** Task requirements **
From the first line of the data below through the line bearing "Interserver (45, 337)", reproduce each line exactly; do not include pictures.

___

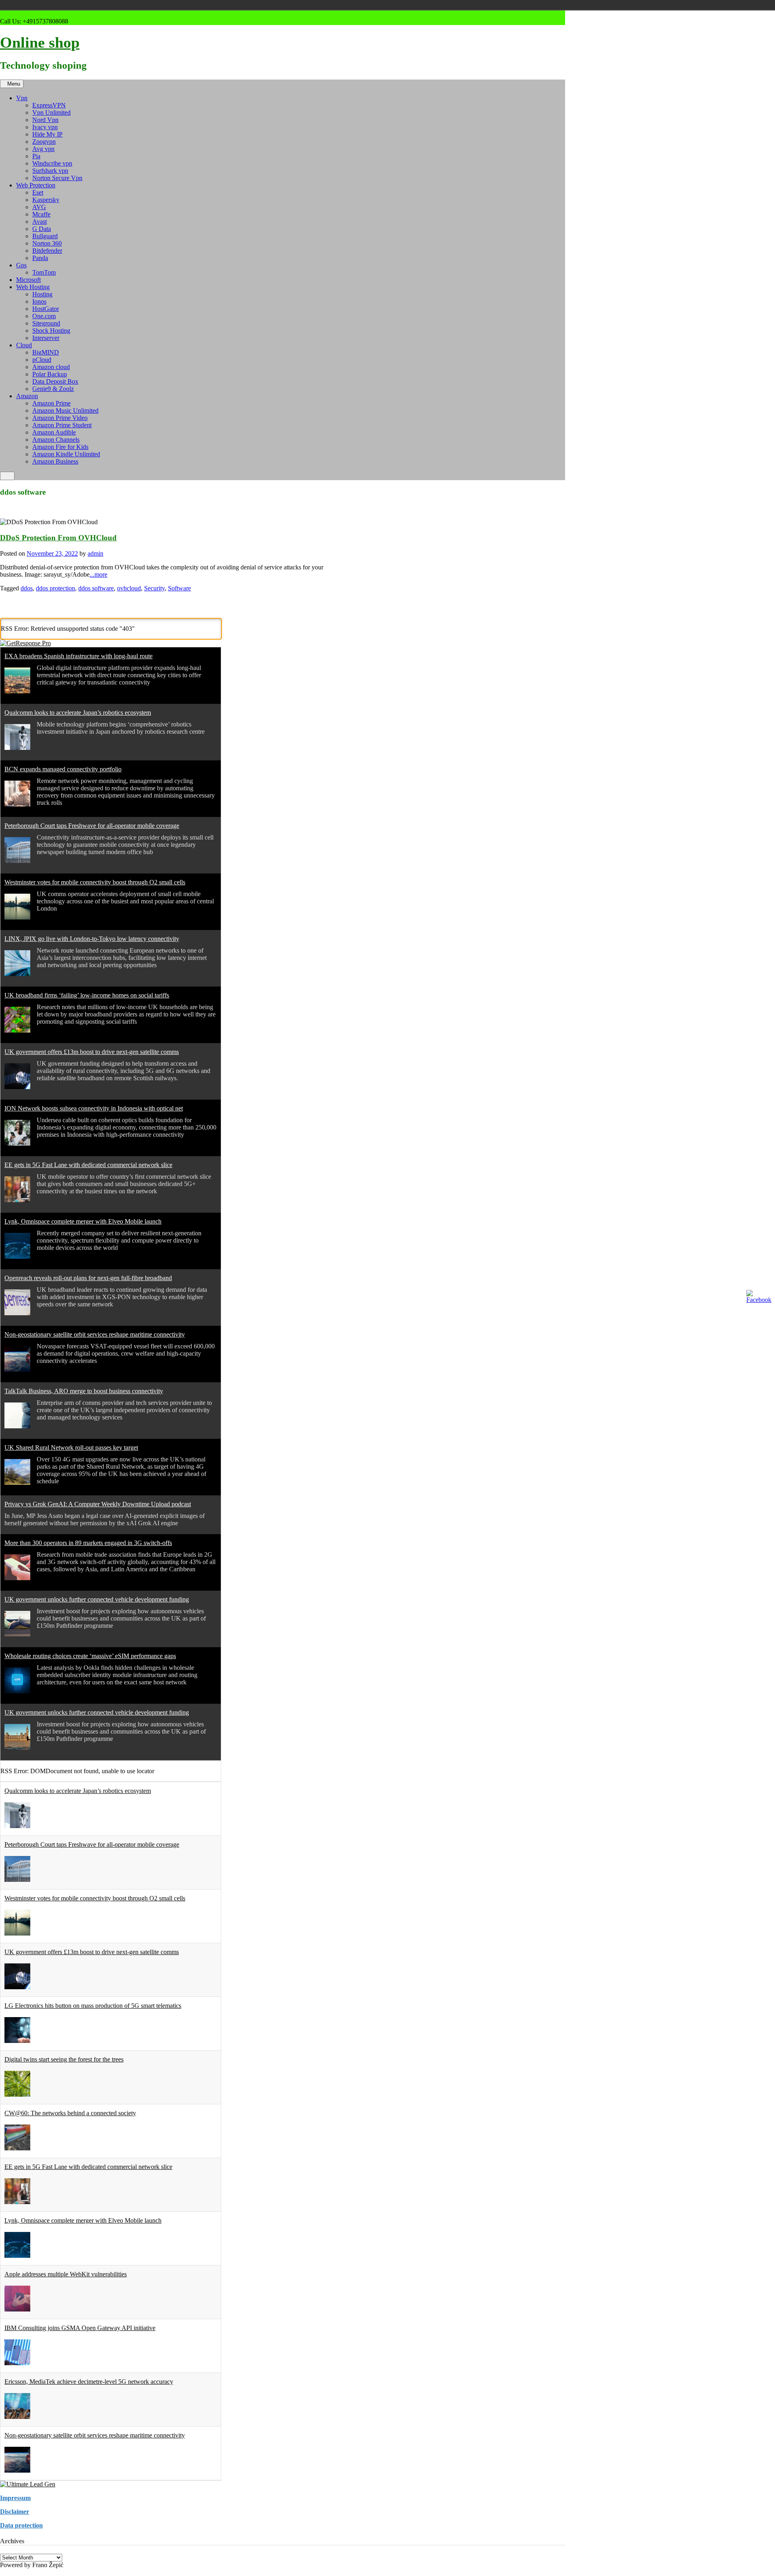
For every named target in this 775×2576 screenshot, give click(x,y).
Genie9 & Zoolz (53, 388)
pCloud (41, 359)
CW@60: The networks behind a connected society (70, 2113)
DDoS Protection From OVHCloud (58, 537)
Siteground (46, 323)
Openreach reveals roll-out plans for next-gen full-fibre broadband (88, 1277)
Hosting (42, 294)
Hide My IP (47, 134)
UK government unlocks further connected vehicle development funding (96, 1599)
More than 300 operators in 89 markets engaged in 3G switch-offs (88, 1542)
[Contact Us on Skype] (7, 13)
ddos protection (55, 588)
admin (95, 553)
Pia (36, 156)
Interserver (45, 337)
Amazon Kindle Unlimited (66, 454)
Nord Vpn (45, 119)
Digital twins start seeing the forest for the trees (64, 2059)
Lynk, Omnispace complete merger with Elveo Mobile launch (82, 1221)
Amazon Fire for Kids (60, 446)
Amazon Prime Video (60, 417)
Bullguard (45, 236)
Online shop (40, 42)
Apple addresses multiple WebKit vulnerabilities (65, 2274)
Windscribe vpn (52, 163)
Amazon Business (55, 461)
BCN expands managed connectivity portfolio (62, 769)
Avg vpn (43, 148)
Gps (21, 265)
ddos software (96, 588)
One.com (44, 316)
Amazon (27, 396)
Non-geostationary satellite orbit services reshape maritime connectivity (94, 1334)
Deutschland (198, 5)
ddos (27, 588)
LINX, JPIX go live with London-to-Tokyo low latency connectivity (91, 938)
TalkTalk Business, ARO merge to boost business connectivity (83, 1391)
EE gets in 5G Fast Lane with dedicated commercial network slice (88, 1164)
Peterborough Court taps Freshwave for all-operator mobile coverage (91, 825)
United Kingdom (221, 5)
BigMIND (45, 352)
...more (98, 574)
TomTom (44, 272)
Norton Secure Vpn (57, 177)
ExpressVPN (49, 105)
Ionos (39, 301)
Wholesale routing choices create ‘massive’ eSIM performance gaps (90, 1655)
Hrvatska (210, 5)
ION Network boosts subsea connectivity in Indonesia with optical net (93, 1108)
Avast (39, 221)
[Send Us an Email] (2, 13)
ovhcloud (129, 588)
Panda (40, 257)
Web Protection (35, 185)
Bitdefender (47, 250)
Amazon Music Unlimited (65, 410)
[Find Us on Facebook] (12, 13)
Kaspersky (45, 199)
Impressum (15, 2497)
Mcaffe (41, 214)
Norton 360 (47, 243)
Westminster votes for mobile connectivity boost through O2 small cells (94, 882)
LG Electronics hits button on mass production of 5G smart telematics (92, 2005)
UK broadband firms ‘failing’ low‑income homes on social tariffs (86, 995)
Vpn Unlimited (51, 112)
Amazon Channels (56, 439)
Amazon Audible (54, 432)
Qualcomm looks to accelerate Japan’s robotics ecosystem (77, 712)
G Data (41, 228)
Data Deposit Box (55, 381)
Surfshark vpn (50, 170)
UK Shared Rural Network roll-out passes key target (71, 1447)
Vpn (21, 97)
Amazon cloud (51, 366)
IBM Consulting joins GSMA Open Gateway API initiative (79, 2327)
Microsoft (28, 279)
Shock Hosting (51, 330)
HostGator (45, 308)
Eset (37, 192)
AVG (39, 207)
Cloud (24, 345)
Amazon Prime (51, 403)
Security (154, 588)
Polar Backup (49, 374)
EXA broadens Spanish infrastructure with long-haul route (78, 656)
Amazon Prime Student (62, 425)
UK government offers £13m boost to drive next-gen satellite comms (91, 1051)
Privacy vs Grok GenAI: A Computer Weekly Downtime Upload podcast (97, 1504)
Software (179, 588)
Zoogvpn (44, 141)
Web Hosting (33, 286)
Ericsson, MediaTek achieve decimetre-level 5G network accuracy (88, 2381)
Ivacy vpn (45, 127)
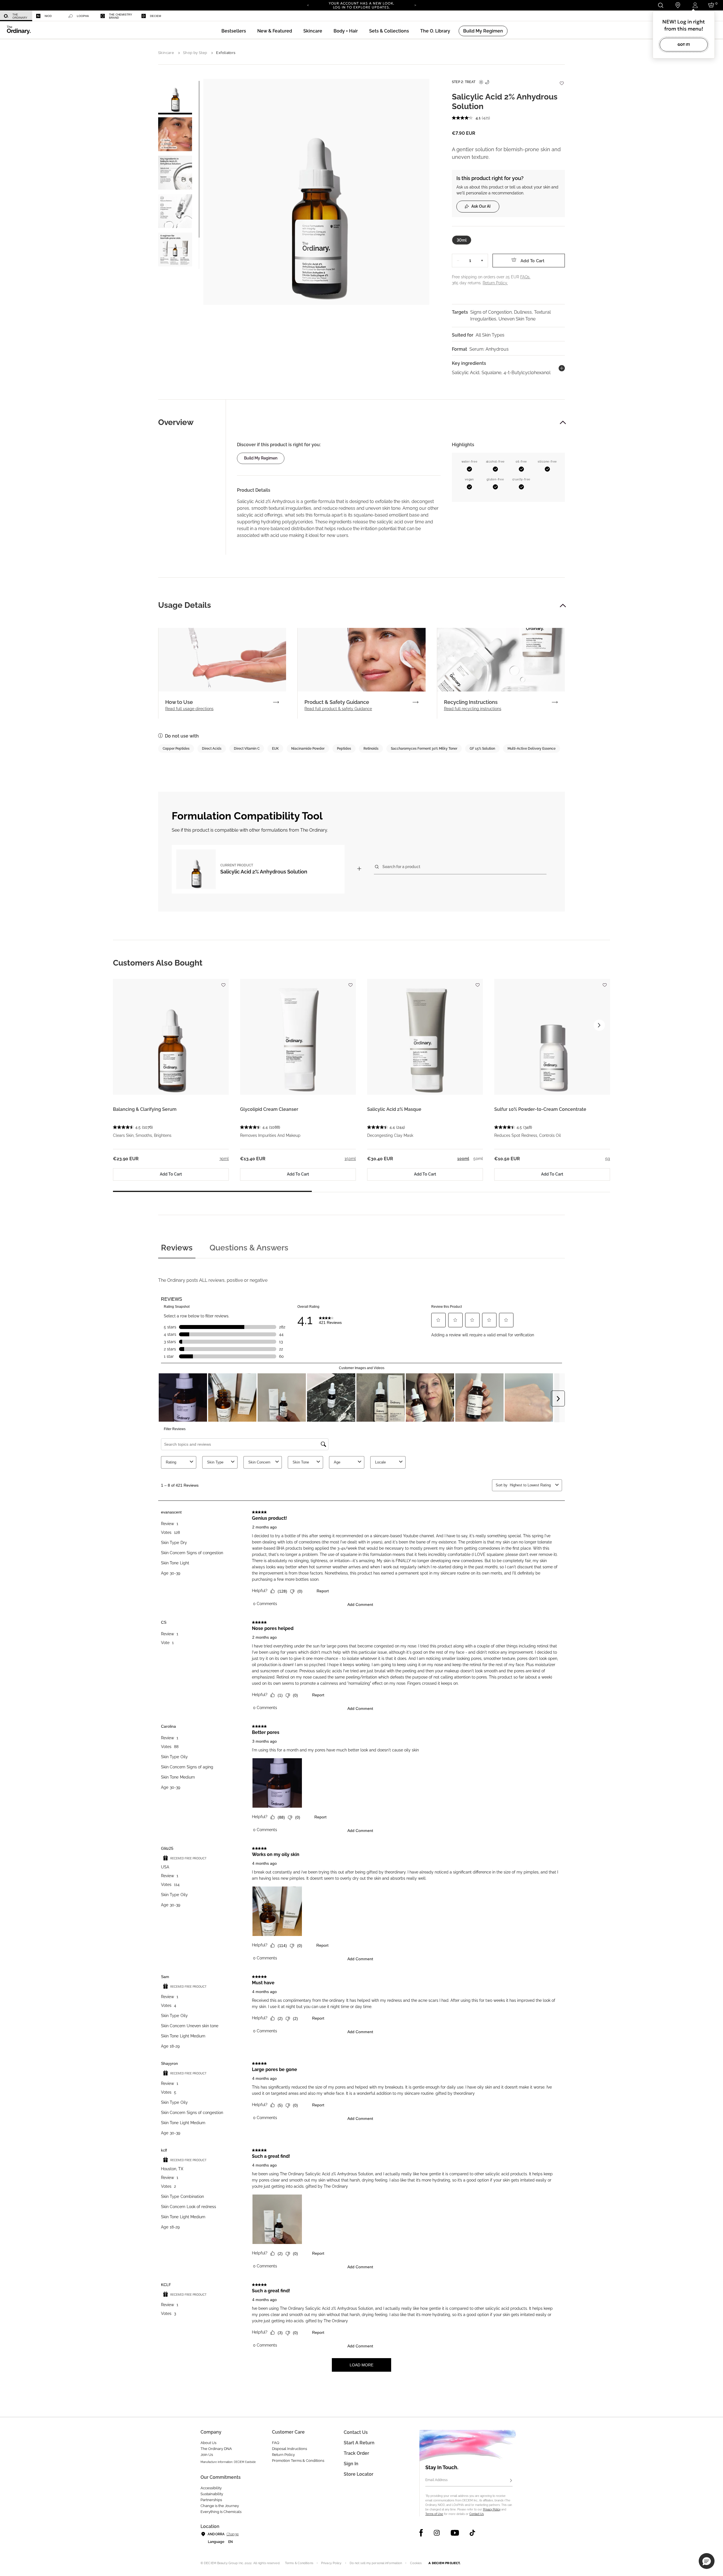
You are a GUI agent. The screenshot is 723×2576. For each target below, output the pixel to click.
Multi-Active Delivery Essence (532, 749)
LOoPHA (83, 16)
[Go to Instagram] (437, 2533)
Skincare (166, 53)
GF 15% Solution (482, 749)
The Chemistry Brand (120, 16)
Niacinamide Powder (308, 749)
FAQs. (525, 277)
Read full (189, 708)
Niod (48, 16)
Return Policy (283, 2455)
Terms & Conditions (299, 2563)
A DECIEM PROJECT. (444, 2563)
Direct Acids (211, 749)
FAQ (275, 2443)
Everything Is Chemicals (221, 2512)
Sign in (351, 2463)
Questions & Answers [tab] (249, 1247)
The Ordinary (19, 16)
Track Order (356, 2453)
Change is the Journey (220, 2506)
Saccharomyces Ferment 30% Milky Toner (424, 749)
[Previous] (308, 5)
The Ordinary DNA (216, 2449)
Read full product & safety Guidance (338, 708)
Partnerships (211, 2500)
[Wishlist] (561, 80)
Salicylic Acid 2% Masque (394, 1109)
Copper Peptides (176, 749)
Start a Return (359, 2442)
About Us (208, 2443)
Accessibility (211, 2488)
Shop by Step (195, 53)
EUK (275, 749)
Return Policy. (495, 283)
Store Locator (358, 2474)
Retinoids (370, 749)
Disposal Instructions (289, 2449)
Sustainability (212, 2494)
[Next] (415, 5)
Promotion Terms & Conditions (298, 2460)
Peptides (344, 749)
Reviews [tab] (177, 1247)
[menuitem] (16, 16)
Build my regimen (260, 458)
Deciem (155, 16)
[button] (275, 31)
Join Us (207, 2455)
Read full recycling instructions (472, 708)
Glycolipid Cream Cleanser (269, 1109)
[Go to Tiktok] (472, 2533)
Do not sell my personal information (376, 2563)
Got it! (684, 44)
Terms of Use (434, 2514)
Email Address (436, 2480)
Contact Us (476, 2514)
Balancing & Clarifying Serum (145, 1109)
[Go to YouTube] (454, 2533)
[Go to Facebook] (421, 2533)
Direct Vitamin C (247, 749)
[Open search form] (660, 5)
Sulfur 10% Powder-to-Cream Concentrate (540, 1109)
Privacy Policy (491, 2509)
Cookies (416, 2563)
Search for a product (401, 866)
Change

___

** Output **
For every named target in this 775×2576 screenshot, give click(x,y).
Genie9 & Zoolz (53, 388)
pCloud (41, 359)
CW@60: The networks behind a connected society (70, 2113)
DDoS Protection From OVHCloud (58, 537)
Siteground (46, 323)
Openreach reveals roll-out plans for next-gen full-fibre broadband (88, 1277)
Hosting (42, 294)
Hide My IP (47, 134)
UK government unlocks further connected vehicle development funding (96, 1599)
More than 300 operators in 89 markets engaged in 3G switch-offs (88, 1542)
[Contact Us on Skype] (7, 13)
ddos protection (55, 588)
admin (95, 553)
Pia (36, 156)
Interserver (45, 337)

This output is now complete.